A amostra foi calculada a partir de um teste piloto com base na proporção de uma população com variável qualitativa de interesse, que neste estudo se refere à carga microbiana, totalizando 57 instrumentos cirúrgicos. Foram estudados trocartes reprocessáveis, com 5 e 10 mm de diâmetro. Esses instrumentos diferem entre si não apenas pelo tamanho do lúmen, mas também pela complexidade de sua configuração e dos locais onde são inseridos no abdome. Deste modo, dentre os instrumentos estudados, o trocarte reprocessável de 5 mm possuía 5 mm de diâmetro e 5 cm de comprimento, bainha com válvula tipo diafragma, e foi usado na punção lateral da parede abdominal na instrumentação auxiliar do procedimento de videolaparoscopia. O trocarte reprocessável de 10 mm, usado na punção principal da parede abdominal, feita na região umbilical, possuía camisa rosqueada, válvula multifuncional de abertura externa e torneira rotatória para insuflação do gás carbônico.

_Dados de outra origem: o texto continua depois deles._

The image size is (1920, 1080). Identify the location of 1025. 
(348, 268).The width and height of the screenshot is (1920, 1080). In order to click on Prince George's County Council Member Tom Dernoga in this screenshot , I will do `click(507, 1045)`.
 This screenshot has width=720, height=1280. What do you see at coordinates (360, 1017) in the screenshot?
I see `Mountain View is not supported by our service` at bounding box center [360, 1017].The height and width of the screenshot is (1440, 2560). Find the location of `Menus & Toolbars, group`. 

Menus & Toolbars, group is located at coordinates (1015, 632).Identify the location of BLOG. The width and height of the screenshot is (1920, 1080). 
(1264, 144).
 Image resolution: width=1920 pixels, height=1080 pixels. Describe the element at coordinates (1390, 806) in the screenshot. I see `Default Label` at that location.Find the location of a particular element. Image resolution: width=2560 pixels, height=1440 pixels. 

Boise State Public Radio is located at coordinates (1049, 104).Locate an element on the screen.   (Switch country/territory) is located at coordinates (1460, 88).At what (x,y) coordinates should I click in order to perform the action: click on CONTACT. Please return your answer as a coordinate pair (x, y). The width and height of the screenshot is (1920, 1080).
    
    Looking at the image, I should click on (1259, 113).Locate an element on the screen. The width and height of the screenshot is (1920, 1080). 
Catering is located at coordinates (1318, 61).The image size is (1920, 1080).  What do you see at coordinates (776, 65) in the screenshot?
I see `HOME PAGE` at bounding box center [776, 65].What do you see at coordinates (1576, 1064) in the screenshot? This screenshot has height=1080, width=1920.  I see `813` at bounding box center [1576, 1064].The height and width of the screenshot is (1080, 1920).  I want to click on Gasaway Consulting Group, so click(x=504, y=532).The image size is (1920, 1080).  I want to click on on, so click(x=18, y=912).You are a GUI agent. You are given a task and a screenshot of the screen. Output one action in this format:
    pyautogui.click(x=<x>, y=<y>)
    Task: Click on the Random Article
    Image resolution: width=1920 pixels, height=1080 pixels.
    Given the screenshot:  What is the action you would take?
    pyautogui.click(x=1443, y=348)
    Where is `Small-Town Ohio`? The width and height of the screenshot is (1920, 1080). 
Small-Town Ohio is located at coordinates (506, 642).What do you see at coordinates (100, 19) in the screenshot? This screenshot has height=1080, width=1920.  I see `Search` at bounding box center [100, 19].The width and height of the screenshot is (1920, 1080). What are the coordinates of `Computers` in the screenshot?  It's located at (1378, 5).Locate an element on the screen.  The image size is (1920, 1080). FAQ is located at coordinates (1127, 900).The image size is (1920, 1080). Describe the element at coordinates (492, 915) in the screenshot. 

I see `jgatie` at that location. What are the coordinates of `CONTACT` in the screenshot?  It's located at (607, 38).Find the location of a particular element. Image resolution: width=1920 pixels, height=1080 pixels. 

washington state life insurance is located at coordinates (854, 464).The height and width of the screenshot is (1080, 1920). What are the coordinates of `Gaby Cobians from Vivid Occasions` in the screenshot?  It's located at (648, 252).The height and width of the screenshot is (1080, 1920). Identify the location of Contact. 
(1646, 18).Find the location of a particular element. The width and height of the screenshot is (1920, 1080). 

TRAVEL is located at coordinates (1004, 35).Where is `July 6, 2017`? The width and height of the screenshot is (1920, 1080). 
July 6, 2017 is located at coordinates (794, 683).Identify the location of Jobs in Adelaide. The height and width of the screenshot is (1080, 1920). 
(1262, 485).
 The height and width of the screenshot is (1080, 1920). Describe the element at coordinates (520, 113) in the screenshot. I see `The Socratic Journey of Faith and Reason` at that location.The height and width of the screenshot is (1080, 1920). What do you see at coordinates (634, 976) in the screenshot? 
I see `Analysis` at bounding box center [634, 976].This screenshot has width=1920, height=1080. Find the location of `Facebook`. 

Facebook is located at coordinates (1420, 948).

Recuperação da carga microbiana e identificação dos micro-organismos

Os trocartes foram recolhidos na sala de operação, imediatamente após o uso na laparoscopia ginecológica. Foram acondicionados separadamente em embalagem plástica esterilizada, na qual foram acrescentados 250 mL de água destilada, estéril e lacradas. A embalagem e o conteúdo foram agitados com um agitador orbital a 120 rpm, durante dez minutos. Após, o lacre foi rompido e, com técnica asséptica, os trocartes foram retirados da embalagem e devolvidos ao centro cirúrgico. A embalagem foi novamente lacrada e identificada com o número da amostra. O lavado obtido foi levado ao laboratório de microbiologia onde foi filtrado, incubado e posteriormente analisado. A filtragem foi realizada em capela de fluxo laminar por um filtro contendo uma membrana de celulose de 0,22 µm, por uma pressão de vácuo de -420 mmHg. A membrana foi colocada em placa de Petri, contendo ágar sangue como meio de cultura, com auxílio de uma pinça esterilizada. As placas foram mantidas em estufa, com temperatura variável entre 35 a 37 ºC, por até cinco dias quando não havia crescimento de colônia de micro-organismo. Quando detectado crescimento na membrana, as placas eram retiradas e encaminhadas para contagem de colônias e identificação dos micro-organismos.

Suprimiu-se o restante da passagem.